Cuando leí en un mensaje que el mejor querer es cuando se ama ni mucho ni poco, me descompuse. Adoctrinado en el amor frommiano, nunca me consideré tan proselitista como quien se encontraba al otro lado de la diminuta pantalla -omnipresente en el éter de su dolorida y vitoreada elipsis capital- como para rebatir esa frase que condenaba a la luna al ostracismo posmoderno. Entonces, propio de mí, lo entendí todo con retardo. Comprendí por qué después de años desérticos me asaltaba y embadurnaba en afectos aplazados. Era la historia de siempre, de todos los amores truncados y que parecían reencarnaciones de novelas devoradas y filmes hologados: crisis existencial. Eso sí, opuesto a la pauta máxima que reza que siempre te llamarán cuando están en una situación de plena soledad, en mi caso me contactan cuando están en la supuesta plenitud de sus vidas coordenadas en pareja. Una salvedad hay y me alegro mucho por ello porque llevamos años que nos conocemos y entendemos nuestros universos paralelos. Pero en los otros casos, alicaído, derrotado, tuve que aplicar  el confinamiento de mí mismo en el mapa de Nunca Jamás.  Me afligía sobremanera que no atendieran a la memoria y más aún que después de lo escrito, cantado, viajado y vivido comiencen a jugar con tus sentimientos socavados, con etapas clausuradas. Parece que la empatía está ausente en este globo y no sopesan siquiera que toda palabra -como acto- tiene consecuencias. No se imaginan el dolor que causó que un ordenador, una medalla o una ciudad eran mejor expectativa vital que un concierto en el salón o un paisanaje labrado por forja mutua. Ni que te querían dejar vía mensaje un día antes de coger el avión y con billete en mano (y al retornar, en el aeropuerto, piense por los dos porque tú no sabes pensar y por tanto no te permiten opinar). Ni que te culparan de tu espera en isla ajena. No cabe ni qué decir de tu propia suerte que no se simula a las de ellas. 

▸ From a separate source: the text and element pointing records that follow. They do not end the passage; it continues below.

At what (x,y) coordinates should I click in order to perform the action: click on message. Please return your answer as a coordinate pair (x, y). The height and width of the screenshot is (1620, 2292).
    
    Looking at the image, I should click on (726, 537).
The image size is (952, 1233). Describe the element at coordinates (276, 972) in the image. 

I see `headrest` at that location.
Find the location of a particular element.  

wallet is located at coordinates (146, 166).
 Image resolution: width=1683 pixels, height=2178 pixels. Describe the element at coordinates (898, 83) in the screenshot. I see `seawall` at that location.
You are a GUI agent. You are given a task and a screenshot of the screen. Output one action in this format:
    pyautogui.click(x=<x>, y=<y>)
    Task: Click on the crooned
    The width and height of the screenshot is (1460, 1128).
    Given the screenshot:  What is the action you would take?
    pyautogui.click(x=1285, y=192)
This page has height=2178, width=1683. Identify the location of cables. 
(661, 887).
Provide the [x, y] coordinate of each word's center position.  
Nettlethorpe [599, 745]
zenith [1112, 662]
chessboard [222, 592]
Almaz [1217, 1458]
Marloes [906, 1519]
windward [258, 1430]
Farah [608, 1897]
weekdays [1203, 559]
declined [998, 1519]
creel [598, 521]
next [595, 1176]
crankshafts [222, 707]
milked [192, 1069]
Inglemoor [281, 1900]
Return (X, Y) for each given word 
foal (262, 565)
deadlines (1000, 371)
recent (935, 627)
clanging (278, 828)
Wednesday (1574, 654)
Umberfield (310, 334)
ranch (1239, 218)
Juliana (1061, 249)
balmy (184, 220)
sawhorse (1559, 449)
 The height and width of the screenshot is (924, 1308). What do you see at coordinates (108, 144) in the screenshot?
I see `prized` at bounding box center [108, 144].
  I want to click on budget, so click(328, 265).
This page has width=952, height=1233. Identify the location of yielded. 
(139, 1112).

Mi padre, cuando me vio en horas bajas, me regaló una libreta. "Para que escribas tus cuentos y poemas que me hacen llorar, cabrón" (lo de cabrón nunca lo dijo pero hubiera estado guay). Sin embargo, ellas mandaban recuerdos de sí mismas o de episodios pletóricos mientras a su vez exhibían  , paralelamente, el éxtasis de estar casadas o viajando con su consabido amor de por vida. Y peor aún, siempre rehuyendo en el diálogo de tus preguntas, como si no fueras un amigo sino un ente extraño, ajeno al compendio, un juglar que extraes de la gaveta según sus cautivos antojos. Lo triste de todo es que tuve que aprender que debo ser un poco como los protagonistas de las novelas de Nick Hornby. Y  asumir una advertencia ya leída en la novela de Julio Cortázar: que muchas personas eligen el amor. Debe ser como ir al Wall-Mart. Sopesan beneficios y pérdidas, especulan el valor con banalidad aprobatoria y escogen de la estantería un amor rentable y tasado reconocidamente en el mundo ordinario. Un amor que no sea para amar ni mucho ni poco, que entre por los ojos -nunca por el aparato digestivo- y se entregue al placebo del consumo -regalos, casa, viajes, niños, seguro, compañía- pagado a corto plazo. Un amor made in China

Apesadumbrado, proscrito, convivo con los souvenires de amores pasados en mi vera. No conservan daños sino que todavía reavivan la memoria y sonrío con ellos. En algún lejano hostal de Madrid seguirá escrito un amor que se pensaba eterno. Arrecife alberga ecos de carcajadas alrededor del charco. La avenida marítima de mi ciudad fue escenario de un film de Erich Rohmer. Son instantáneas que estaban por pasar y aposento en mí y mi eternidad. Empero, también pienso que qué bien cómo estoy así en mi vera, a solas. No me hubiera gustado ser un amor made in China. Tuve suerte de seguir en la vera del arte y la humilde como sincera desobediencia frente la vida ordenada y precalentada con cenas en restaurantes y celebraciones a golpe de mainstream. Hacer y deshacer lo que quiera, viajar como Robinson, ser una canción de Kevin Johansen, ver y leer lo que quiera. Irme a acostar a las tres de la mañana -como ahora- y, sobre todo, "no ser nada de lo que te pidan que seas si no te lo pide el alma", como decía Javier Ruibal.